→ **Data extracts**:
------------------------------

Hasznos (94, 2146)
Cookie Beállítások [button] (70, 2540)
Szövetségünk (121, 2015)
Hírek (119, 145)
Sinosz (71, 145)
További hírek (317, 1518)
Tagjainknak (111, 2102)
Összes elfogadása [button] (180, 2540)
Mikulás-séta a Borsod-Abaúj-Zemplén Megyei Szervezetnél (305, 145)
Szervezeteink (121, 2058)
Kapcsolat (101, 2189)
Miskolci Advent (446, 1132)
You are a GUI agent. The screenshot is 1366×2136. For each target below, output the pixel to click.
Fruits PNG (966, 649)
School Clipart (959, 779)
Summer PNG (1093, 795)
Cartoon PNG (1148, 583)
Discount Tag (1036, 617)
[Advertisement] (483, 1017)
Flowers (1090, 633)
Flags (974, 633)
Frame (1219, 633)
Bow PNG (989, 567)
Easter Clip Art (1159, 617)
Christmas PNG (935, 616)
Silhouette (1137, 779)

------------------------------

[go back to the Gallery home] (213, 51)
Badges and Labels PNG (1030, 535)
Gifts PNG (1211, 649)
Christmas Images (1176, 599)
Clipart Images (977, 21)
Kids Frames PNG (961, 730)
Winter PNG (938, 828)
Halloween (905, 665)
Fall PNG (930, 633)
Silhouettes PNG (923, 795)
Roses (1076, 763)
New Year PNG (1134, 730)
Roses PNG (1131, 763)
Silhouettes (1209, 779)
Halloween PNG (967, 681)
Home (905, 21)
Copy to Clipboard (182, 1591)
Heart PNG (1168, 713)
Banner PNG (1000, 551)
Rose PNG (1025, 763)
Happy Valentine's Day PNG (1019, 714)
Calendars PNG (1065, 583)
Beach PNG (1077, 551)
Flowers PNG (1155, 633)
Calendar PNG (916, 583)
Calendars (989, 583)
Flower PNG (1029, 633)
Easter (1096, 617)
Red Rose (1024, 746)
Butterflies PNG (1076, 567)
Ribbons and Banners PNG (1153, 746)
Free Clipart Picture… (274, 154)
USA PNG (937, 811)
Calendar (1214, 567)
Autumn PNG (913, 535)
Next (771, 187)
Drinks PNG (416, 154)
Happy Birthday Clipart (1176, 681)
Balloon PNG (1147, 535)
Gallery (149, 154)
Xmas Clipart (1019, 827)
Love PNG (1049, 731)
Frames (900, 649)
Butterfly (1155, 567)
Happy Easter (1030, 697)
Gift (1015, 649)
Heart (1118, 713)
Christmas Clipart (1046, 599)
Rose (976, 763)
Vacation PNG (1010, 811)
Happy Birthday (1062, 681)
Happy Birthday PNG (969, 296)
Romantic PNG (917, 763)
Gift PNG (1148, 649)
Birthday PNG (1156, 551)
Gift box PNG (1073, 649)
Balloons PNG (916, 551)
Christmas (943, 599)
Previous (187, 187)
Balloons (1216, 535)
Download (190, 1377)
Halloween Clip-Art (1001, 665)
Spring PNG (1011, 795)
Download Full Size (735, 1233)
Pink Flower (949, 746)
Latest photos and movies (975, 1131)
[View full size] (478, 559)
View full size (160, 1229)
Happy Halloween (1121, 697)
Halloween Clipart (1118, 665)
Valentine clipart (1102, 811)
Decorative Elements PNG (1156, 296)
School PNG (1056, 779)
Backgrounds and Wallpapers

------------------------------

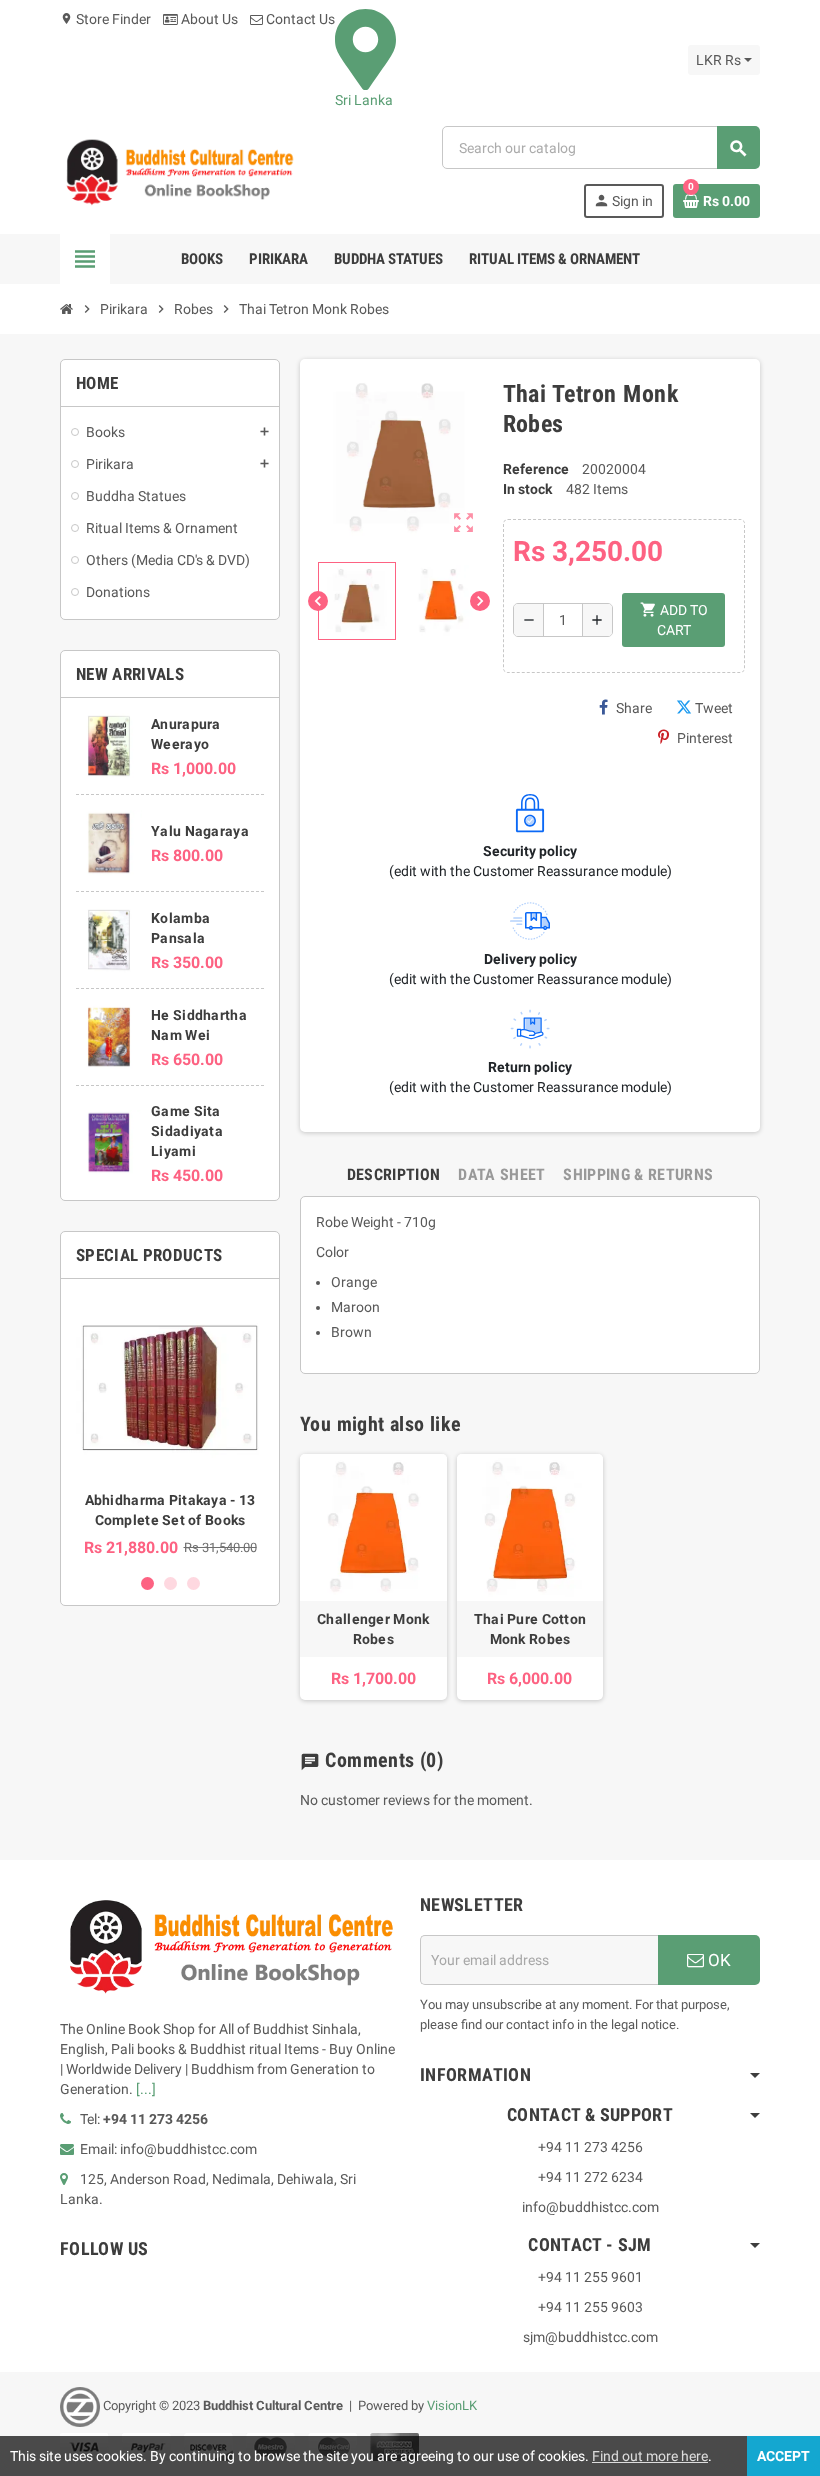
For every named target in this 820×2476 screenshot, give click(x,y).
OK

------------------------------

→ **Your objective**: In the entries above, the lines from the one bearing "Cookie Beállítások [button] (70, 2540)" up to and including the one bearing "Silhouette (1137, 779)" should be transcribed exactly; no other line is wanted.

→ **The completed task**:
Cookie Beállítások [button] (70, 2540)
Szövetségünk (121, 2015)
Hírek (119, 145)
Sinosz (71, 145)
További hírek (317, 1518)
Tagjainknak (111, 2102)
Összes elfogadása [button] (180, 2540)
Mikulás-séta a Borsod-Abaúj-Zemplén Megyei Szervezetnél (305, 145)
Szervezeteink (121, 2058)
Kapcsolat (101, 2189)
Miskolci Advent (446, 1132)
You are a GUI agent. The screenshot is 1366×2136. For each target below, output the pixel to click.
Fruits PNG (966, 649)
School Clipart (959, 779)
Summer PNG (1093, 795)
Cartoon PNG (1148, 583)
Discount Tag (1036, 617)
[Advertisement] (483, 1017)
Flowers (1090, 633)
Flags (974, 633)
Frame (1219, 633)
Bow PNG (989, 567)
Easter Clip Art (1159, 617)
Christmas PNG (935, 616)
Silhouette (1137, 779)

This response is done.